Automatische Filterreinigung
Neben den Sicherheits-Features zielen zwei andere Highlights der EC-Filter auf Langlebigkeit: Bei der automatischen Filterreinigung erfolgt mehrmals täglich ein leichtes Ausblasen des Filters, um feine Staubpartikel zu entfernen und die Filterstandzeit zu verlängern. Zudem können Betreiber passend zum jeweiligen Umfeld eine virtuelle Betriebsdauer eingeben. Analog zur Tankanzeige im Auto zeigt das System abhängig von Laufzeit und Drehzahl an, wann der nächste Filterwechsel nötig ist. Die Folge ist eine Wartung on demand und nicht im Standardturnus, was Kosten und Aufwand reduziert. (kr)
* Alexandra Lachner ist Freie Journalistin.

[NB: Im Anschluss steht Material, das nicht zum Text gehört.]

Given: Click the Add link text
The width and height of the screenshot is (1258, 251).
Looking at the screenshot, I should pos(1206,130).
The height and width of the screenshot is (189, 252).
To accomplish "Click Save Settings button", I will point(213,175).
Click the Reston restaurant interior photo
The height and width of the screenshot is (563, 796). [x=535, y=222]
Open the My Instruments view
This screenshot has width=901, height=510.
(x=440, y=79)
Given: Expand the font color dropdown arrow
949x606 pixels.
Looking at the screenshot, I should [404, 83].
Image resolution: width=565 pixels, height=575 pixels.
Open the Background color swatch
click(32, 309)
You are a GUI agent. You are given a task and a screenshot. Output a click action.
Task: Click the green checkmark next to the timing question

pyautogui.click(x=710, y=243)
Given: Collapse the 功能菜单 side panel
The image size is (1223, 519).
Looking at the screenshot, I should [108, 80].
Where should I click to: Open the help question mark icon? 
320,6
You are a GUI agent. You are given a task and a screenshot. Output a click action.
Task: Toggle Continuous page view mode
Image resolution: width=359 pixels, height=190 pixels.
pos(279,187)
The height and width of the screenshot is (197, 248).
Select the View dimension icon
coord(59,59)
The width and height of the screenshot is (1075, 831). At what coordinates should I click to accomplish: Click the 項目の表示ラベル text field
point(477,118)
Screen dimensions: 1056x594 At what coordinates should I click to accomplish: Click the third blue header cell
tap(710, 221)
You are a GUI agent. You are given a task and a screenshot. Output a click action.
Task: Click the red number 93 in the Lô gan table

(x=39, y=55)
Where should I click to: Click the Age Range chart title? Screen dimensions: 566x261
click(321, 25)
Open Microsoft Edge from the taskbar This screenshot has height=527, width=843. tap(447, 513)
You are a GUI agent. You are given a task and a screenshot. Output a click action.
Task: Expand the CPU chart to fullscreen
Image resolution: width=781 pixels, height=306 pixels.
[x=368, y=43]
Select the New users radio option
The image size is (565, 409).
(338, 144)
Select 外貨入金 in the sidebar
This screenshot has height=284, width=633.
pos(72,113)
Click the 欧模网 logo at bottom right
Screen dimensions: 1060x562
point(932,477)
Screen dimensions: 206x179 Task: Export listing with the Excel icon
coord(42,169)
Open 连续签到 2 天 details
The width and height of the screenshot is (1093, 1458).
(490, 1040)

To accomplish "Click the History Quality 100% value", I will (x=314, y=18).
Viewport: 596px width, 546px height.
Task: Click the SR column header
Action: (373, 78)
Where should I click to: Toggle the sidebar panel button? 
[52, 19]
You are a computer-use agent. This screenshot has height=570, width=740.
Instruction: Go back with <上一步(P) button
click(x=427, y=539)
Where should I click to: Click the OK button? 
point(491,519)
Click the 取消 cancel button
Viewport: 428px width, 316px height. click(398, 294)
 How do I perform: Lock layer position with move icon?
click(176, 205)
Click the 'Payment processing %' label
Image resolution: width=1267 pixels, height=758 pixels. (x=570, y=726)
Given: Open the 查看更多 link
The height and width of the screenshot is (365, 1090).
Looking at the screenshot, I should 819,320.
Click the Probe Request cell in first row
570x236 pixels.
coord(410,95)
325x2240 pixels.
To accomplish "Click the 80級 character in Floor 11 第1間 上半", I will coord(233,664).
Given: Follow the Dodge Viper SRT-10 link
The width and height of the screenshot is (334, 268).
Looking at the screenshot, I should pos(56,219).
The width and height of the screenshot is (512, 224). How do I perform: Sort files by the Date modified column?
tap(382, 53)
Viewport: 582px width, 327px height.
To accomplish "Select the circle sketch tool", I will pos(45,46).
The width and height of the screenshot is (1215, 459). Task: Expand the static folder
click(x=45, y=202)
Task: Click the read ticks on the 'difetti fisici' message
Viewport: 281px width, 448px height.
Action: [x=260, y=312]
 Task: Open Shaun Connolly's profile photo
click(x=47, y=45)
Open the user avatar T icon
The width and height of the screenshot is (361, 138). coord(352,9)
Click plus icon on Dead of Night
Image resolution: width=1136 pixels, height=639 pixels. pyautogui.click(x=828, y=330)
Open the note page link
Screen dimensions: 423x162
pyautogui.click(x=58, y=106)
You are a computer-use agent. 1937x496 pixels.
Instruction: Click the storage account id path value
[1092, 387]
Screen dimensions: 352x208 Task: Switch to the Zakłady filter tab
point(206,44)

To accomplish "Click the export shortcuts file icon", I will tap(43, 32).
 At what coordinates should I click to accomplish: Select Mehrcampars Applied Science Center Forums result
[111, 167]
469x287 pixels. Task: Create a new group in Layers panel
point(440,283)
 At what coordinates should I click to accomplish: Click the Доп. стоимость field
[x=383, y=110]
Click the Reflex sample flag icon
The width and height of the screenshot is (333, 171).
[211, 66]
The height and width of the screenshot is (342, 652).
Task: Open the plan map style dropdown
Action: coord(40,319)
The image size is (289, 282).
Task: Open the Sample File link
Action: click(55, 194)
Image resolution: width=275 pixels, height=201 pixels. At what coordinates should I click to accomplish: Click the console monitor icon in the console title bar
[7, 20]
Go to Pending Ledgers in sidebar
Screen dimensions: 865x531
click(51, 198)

Green Facts: Faltenfilter schonen Ressourcen
Bereits die EC-Modelle verbrauchen dank ihrer höheren Motoreneffizienz um bis zu 60 Prozent weniger Energie. Die Faltenfilter senken die Betriebsstunden des Lüfters zusätzlich um 22 Prozent, da sie um 40 Prozent mehr Luft durchlassen. Zudem verfügen sie, verglichen mit herkömmlichen Vliesfiltern, über eine zwei- bis dreimal höhere Standzeit. Durch die Funktion der automatischen Filterreinigung kann die Filterstandzeit nochmals um ca. 20 Prozent gesteigert werden.